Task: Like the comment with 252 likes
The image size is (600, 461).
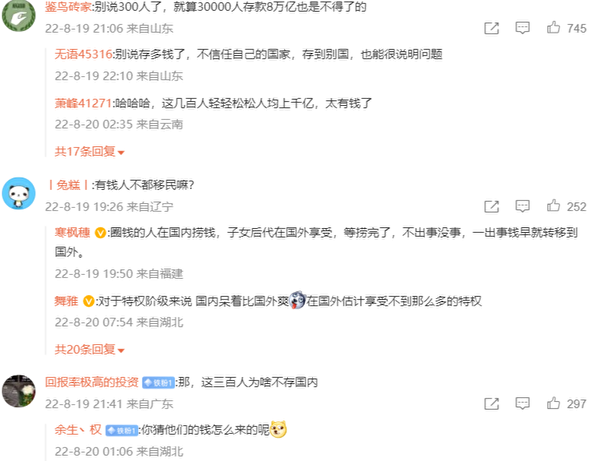Action: tap(553, 206)
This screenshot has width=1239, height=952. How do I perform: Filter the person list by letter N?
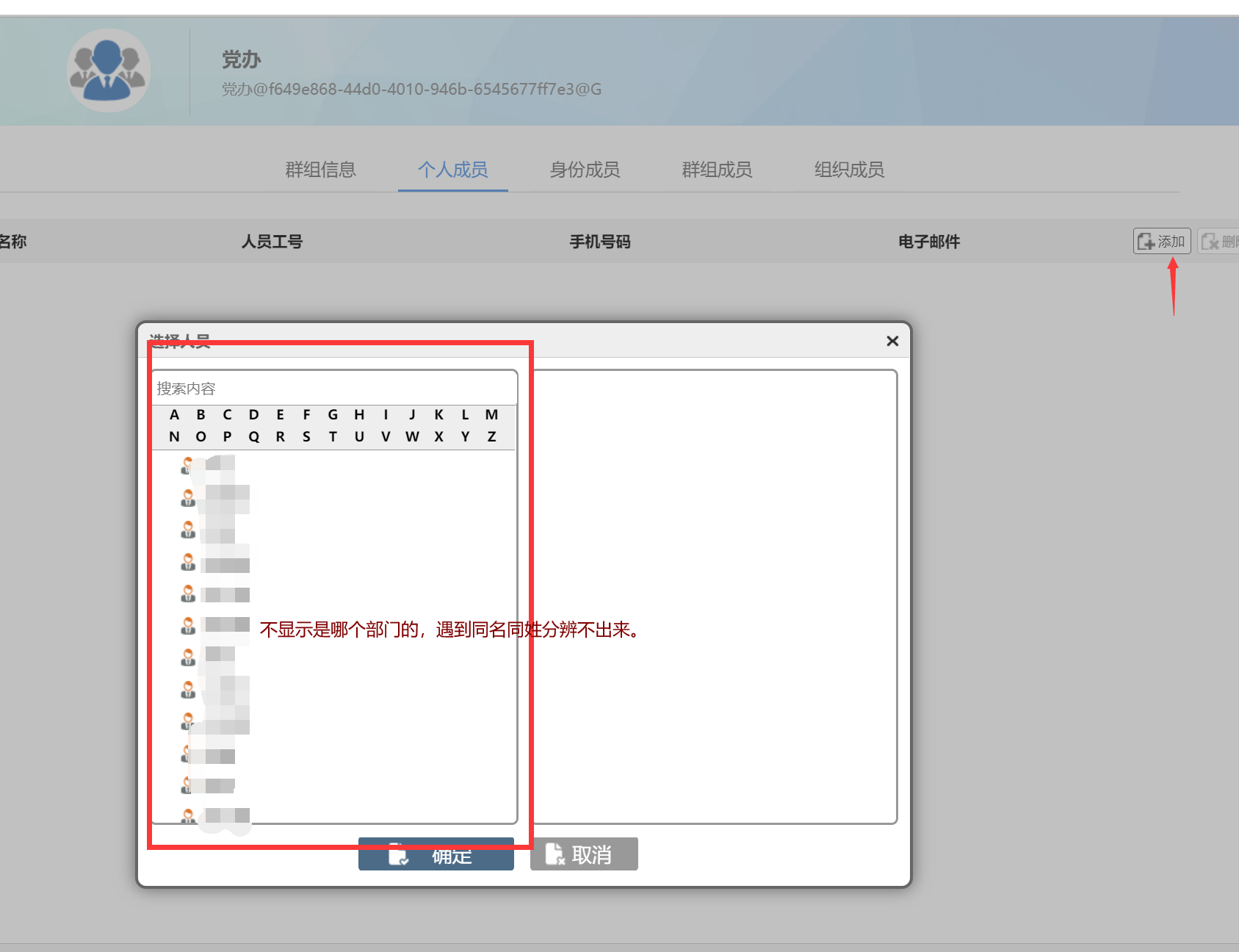pos(174,437)
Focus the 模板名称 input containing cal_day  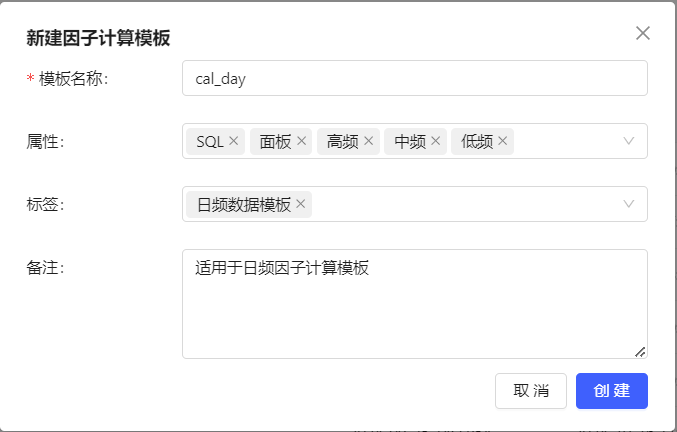(414, 78)
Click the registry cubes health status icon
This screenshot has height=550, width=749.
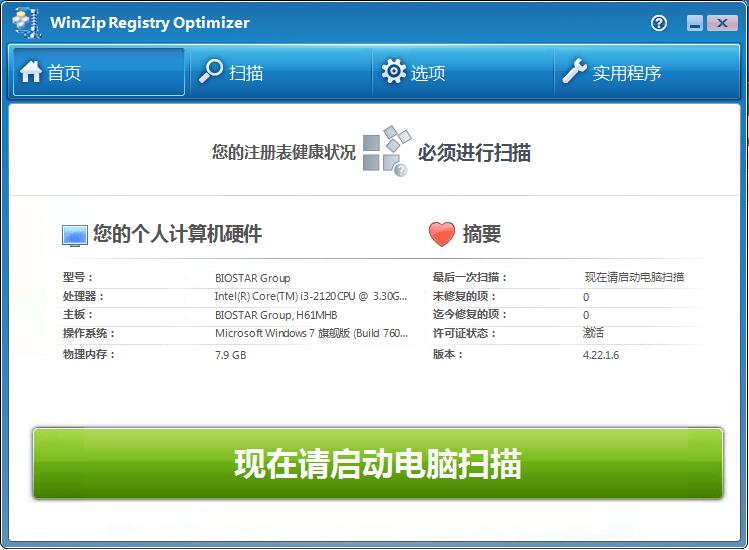coord(386,151)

_____

#### TASK OBJECTIVE:
Nothing but the lines from the line with "Click the registry cubes health status icon" through the last line of the data above should be printed, exactly as written and without pictures.

#### OUTPUT FOR THIS TASK:
Click the registry cubes health status icon
This screenshot has height=550, width=749.
coord(386,151)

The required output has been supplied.